5 Reasons to Teach This Book—Braiding Sweetgrass: Indigenous Wisdom, Scientific Knowledge, and the Teachings of Plants
Happy new year to you and happy fortieth anniversary year to all of us here at Milkweed! This year of blog content will seek to highlight what glows about the past, present, and future here at Milkweed, and there’s no more fitting space for us to begin than with a celebration of Robin Wall Kimmerer’s Braiding Sweetgrass: Indigenous Wisdom, Scientific Knowledge, and the Teachings of Plants!
Since its release in 2014, Braiding Sweetgrass has epitomized our mission of publishing and supporting superb work that is deeply in conversation with our natural world. With over 300,000 copies sold, Braiding Sweetgrass was one of the first Milkweed books I read, and it has been that for countless others. In this month’s 5 Reasons to Teach This Book, we offer many reasons to teach it from these three educators.

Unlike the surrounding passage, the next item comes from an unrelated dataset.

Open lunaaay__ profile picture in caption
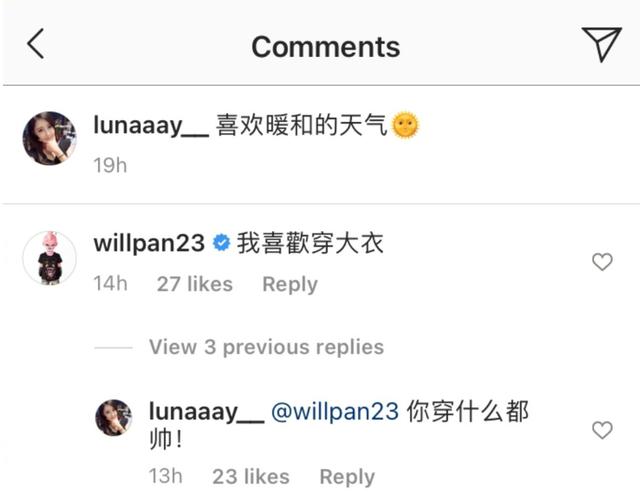Viewport: 640px width, 494px height. click(x=49, y=138)
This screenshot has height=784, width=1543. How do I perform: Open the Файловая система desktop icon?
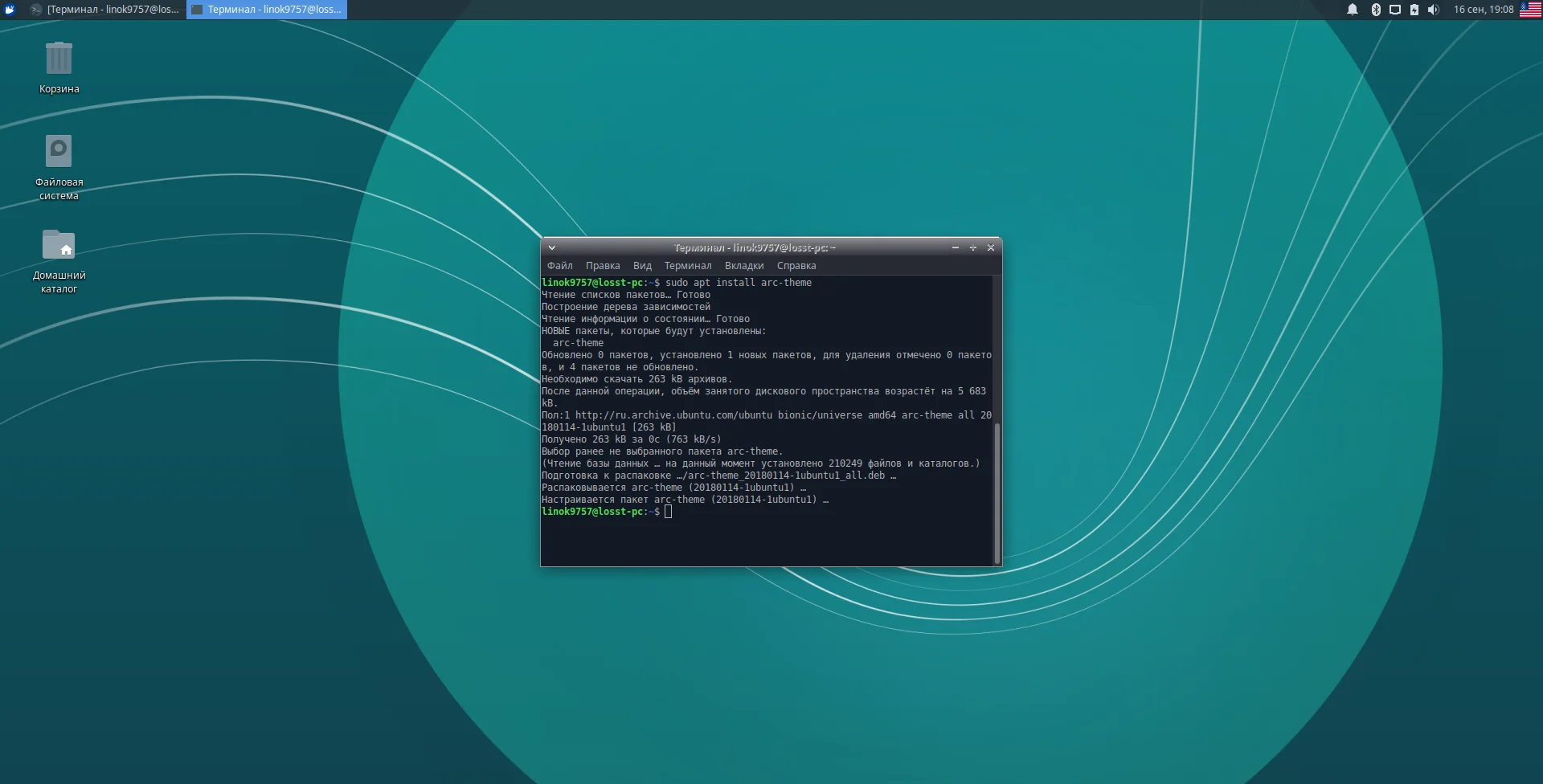[59, 153]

AIMEE CREE DUNN, Northern Michigan University
“I’ve been using Braiding Sweetgrass since it was published. Time and time again students tell me how much they love the book. I think much of that has to do with how Kimmerer approaches the difficult task of paradigm shifting—she’s a compassionate translator between the worlds of science, Native worldviews, and Western culture, and in this way she helps bring people to deep understandings, rooted in compassion, of what we need to do to heal the world for all our relations, for ourselves, for the generations yet to come.”
TYLER STEWART, Nipissing University, Temiskaming Shores, Ontario
“I wanted to cover Indigenous ways of knowing [in my course], especially around reciprocity, animacy, and the communication of nature, as we delve into representations of nature and creation in Indigenous film and media, including the works of Zacharias Kunuk, Alanis Obomsawin, Darlene Naponse, and Jeff Barnaby. My students need good examples of how Indigenous epistemologies and stories are effectively communicated through writing and modern media. Kimmerer provides an excellent example of a wholly compelling Indigenous public intellectual working within tradition and with a view to the future.”
WENDY OLMSTEAD, California State University, Stanislaus
“During the process of selecting a book for our OneBook campus program, we talked to students, staff, and faculty about what resonates most with them. Students, in particular, have told us that they don’t want to hear any more doom and gloom stories about climate change. They want to read a book that is a story, a hopeful story, about the human relationship with the earth. Braiding Sweetgrass fits perfectly with our goals to instill a sense of place in our campus community who live in California’s Central Valley surrounded by agriculture, but largely disconnected from nature. We gave the book to some students to read and they returned physically hugging the book and telling us how much they love it for its gentle and loving approach. That has been the response from everyone who has read it.”